СУТЬ ЗАДАНИЯ
Воспроизведите дословно участок записей от строки, содержащей «At what (x,y)», до конца записей включительно. Изображения в ответ не переносите.

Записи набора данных
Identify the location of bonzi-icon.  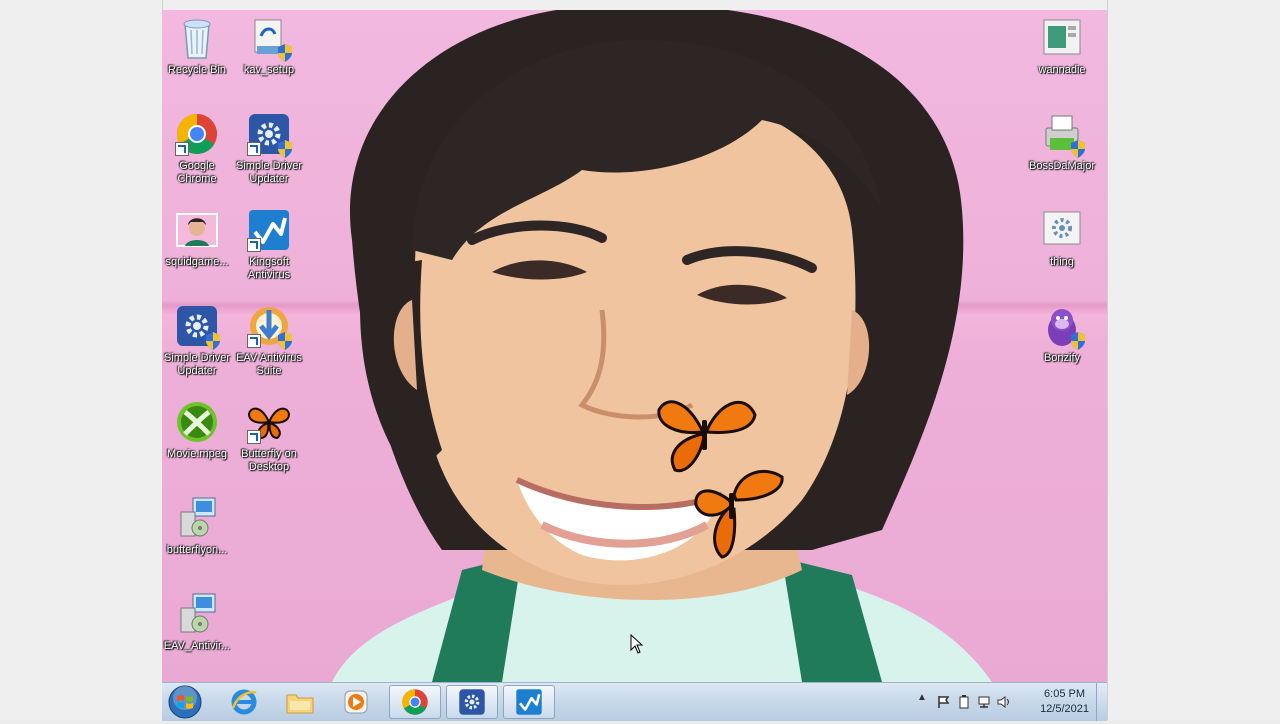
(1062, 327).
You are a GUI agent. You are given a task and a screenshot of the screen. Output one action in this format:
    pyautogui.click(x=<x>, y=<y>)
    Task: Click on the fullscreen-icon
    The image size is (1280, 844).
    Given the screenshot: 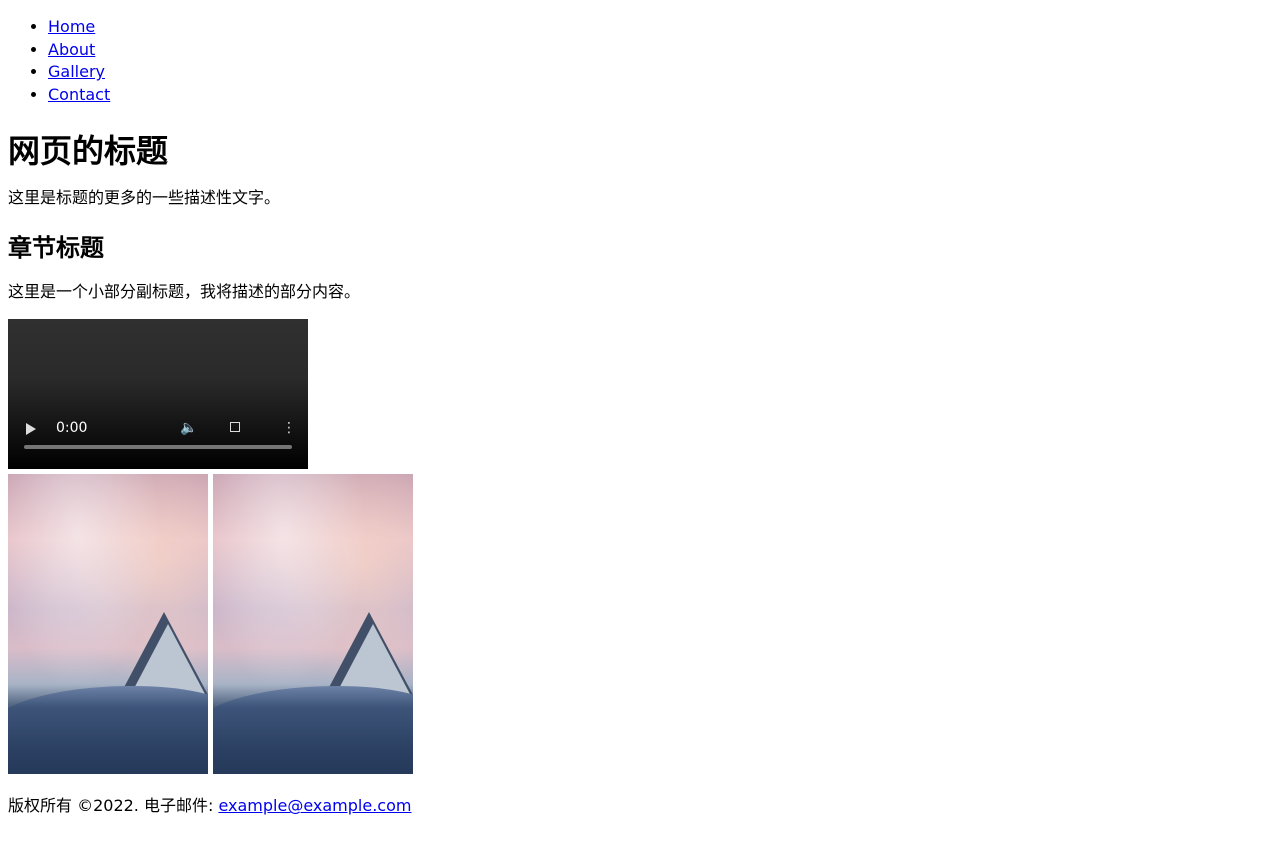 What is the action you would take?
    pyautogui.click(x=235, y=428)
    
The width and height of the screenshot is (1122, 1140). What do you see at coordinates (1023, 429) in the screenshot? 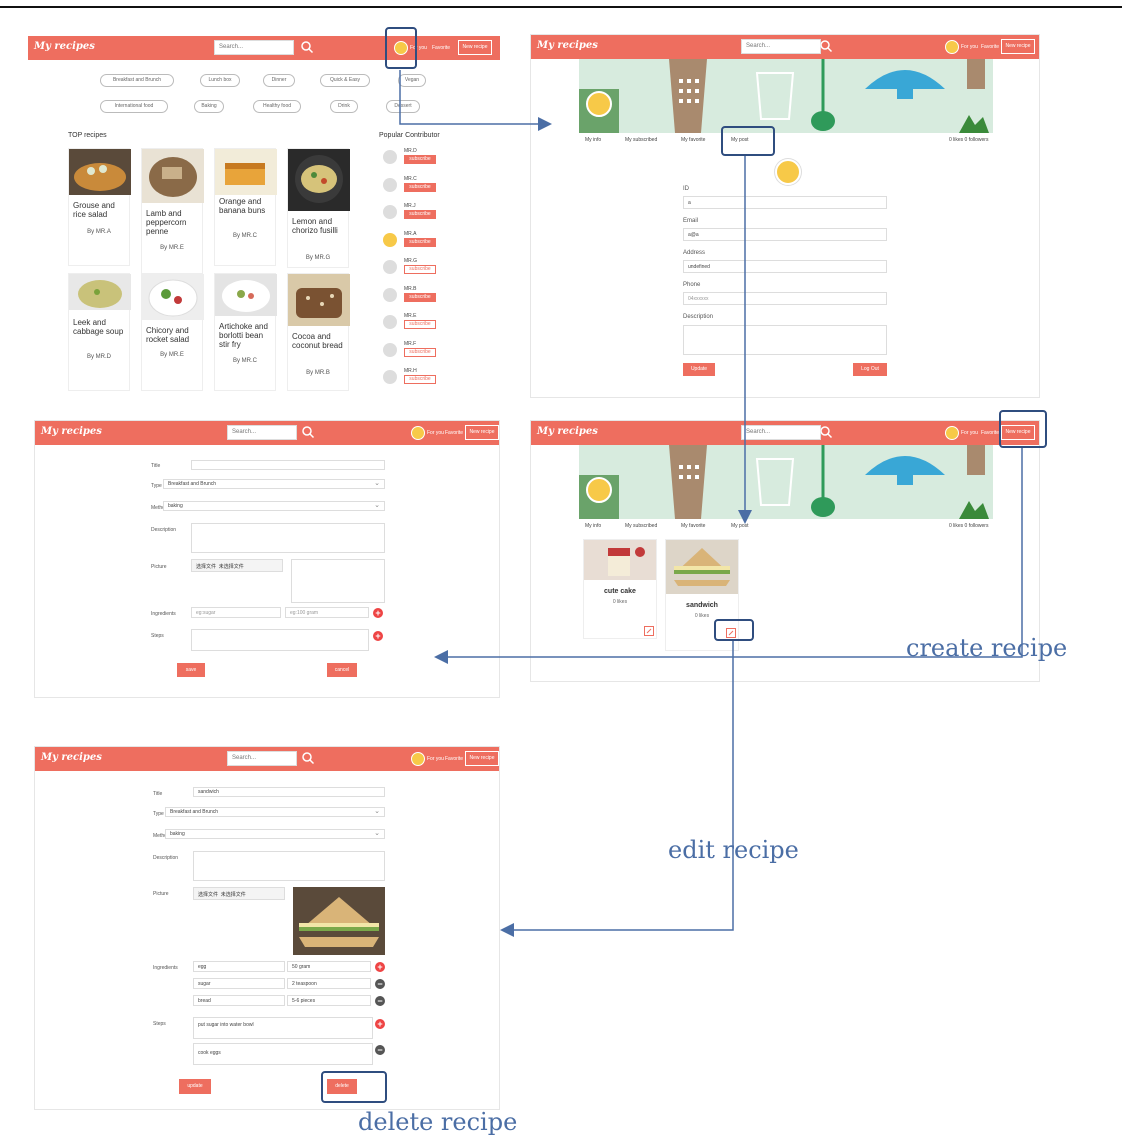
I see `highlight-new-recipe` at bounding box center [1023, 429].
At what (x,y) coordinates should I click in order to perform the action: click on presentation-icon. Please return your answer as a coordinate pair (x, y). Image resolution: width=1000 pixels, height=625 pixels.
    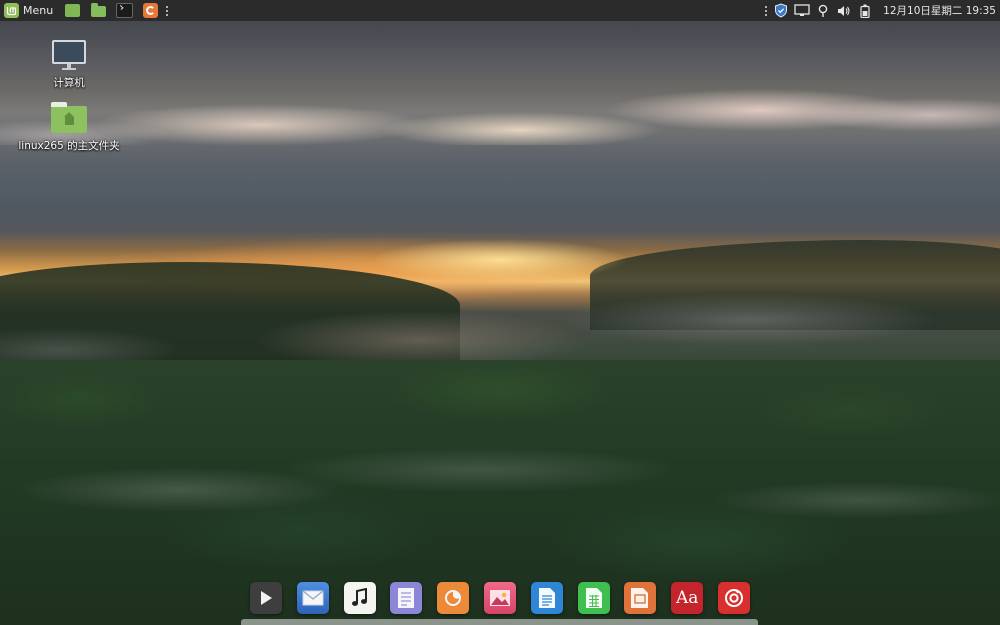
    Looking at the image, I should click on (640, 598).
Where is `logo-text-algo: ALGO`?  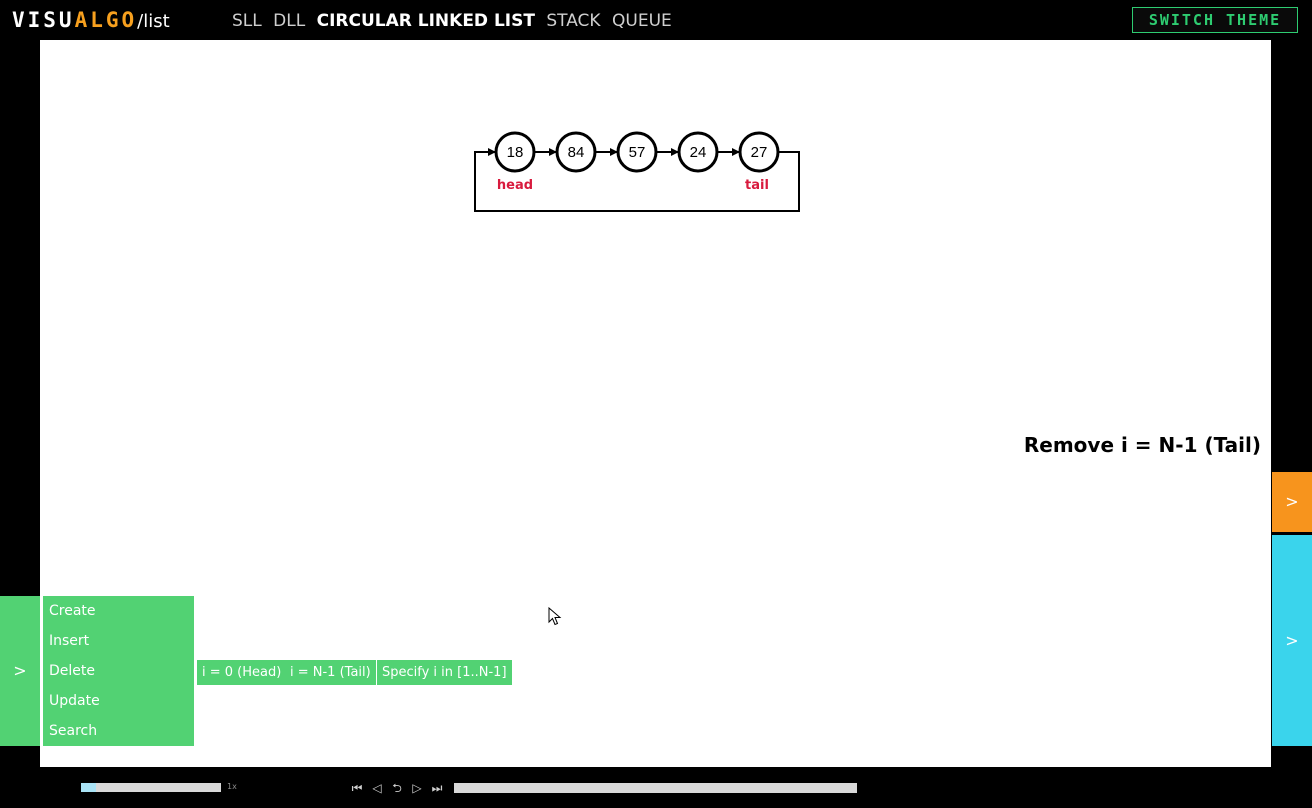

ОТВЕТ
At what (x,y) coordinates should I click in order to perform the action: click on presentation-icon. Please return your answer as a coordinate pair (x, y). Image resolution: width=1000 pixels, height=625 pixels.
    Looking at the image, I should click on (640, 598).
Where is `logo-text-algo: ALGO`?  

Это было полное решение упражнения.